Securité

Comment Trump a plongé les fabricants d'armes dans la crise

Comment Trump a plongé les fabricants d'armes dans la crise

Remington a annoncé lundi être parvenu à un accord avec ses créanciers lui permettant de bénéficier de la protection de la loi sur les faillites (le "Chapter 11") et de réduire son endettement qui s'élève actuellement à 950 millions de dollars. 

 

Paradoxalement, l'élection de Donald Trump, fervent défenseur du deuxième amendement de la Constitution américaine, a eu un impact désastreux sur les ventes d'armes à feu aux Etats-Unis.

Fondée en 1816, Remington est le plus vieux fabricant d'armes à feu aux Etats-Unis. Deux siècles plus tard, l'entreprise de Madison en Caroline du Nord est au plus mal. En effet, Remington a annoncé lundi être parvenue à un accord avec ses créanciers lui permettant de bénéficier de la protection de la loi sur les faillites (le "Chapter 11") et de réduire son endettement qui s'élève actuellement à 950 millions de dollars, rapporte le Washington Post.

Ce projet de mise en faillite fait suite à une chute vertigineuse des ventes du fabricant d'armes, qui s'explique par plusieurs facteurs. Et l'un des coupables, c'est tout simplement Donald Trump, bien malgré lui. De prime abord, on imagine que les ventes d'armes à feu devraient plutôt bien se porter avec un président résolument "pro-guns" à la Maison Blanche. C'est pourtant tout l'inverse qui s'est produit.

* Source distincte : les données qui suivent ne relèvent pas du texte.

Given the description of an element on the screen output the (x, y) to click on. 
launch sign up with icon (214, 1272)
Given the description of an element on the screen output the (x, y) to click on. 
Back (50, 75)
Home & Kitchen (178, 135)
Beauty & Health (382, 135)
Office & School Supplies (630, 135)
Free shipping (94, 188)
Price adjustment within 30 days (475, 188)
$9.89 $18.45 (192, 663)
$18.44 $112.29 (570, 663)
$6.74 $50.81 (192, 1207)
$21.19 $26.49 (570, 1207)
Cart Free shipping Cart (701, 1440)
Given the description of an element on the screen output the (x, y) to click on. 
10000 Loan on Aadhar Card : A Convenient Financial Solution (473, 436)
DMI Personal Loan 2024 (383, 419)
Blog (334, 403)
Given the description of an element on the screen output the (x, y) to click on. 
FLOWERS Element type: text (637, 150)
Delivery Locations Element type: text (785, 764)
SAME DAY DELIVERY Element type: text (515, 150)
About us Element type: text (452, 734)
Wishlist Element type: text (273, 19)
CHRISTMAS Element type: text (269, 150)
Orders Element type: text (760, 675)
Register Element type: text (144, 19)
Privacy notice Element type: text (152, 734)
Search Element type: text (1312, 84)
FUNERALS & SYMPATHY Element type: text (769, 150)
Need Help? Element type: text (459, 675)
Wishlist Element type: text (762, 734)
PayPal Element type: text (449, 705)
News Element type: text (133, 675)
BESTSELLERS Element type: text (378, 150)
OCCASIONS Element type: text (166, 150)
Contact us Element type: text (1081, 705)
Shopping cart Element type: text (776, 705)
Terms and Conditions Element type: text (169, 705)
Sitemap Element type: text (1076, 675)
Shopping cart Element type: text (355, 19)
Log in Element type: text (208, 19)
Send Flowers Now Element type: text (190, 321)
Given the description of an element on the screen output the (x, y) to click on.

Les pro-guns rassurés par l'élection de Trump
Jusqu'il y a peu, les fabricants d'armes à feu affichaient encore un large sourire. La volonté de Barack Obama de durcir la loi sur les ventes d'armes suite aux innombrables fusillades qui ont éclaté sous sa présidence avaient poussé les Américains à passer à la caisse. Une tendance qui s'est vérifiée lors de la campagne présidentielle qui ne devait, en théorie, pas échapper à Hillary Clinton, elle aussi en faveur d'une restriction.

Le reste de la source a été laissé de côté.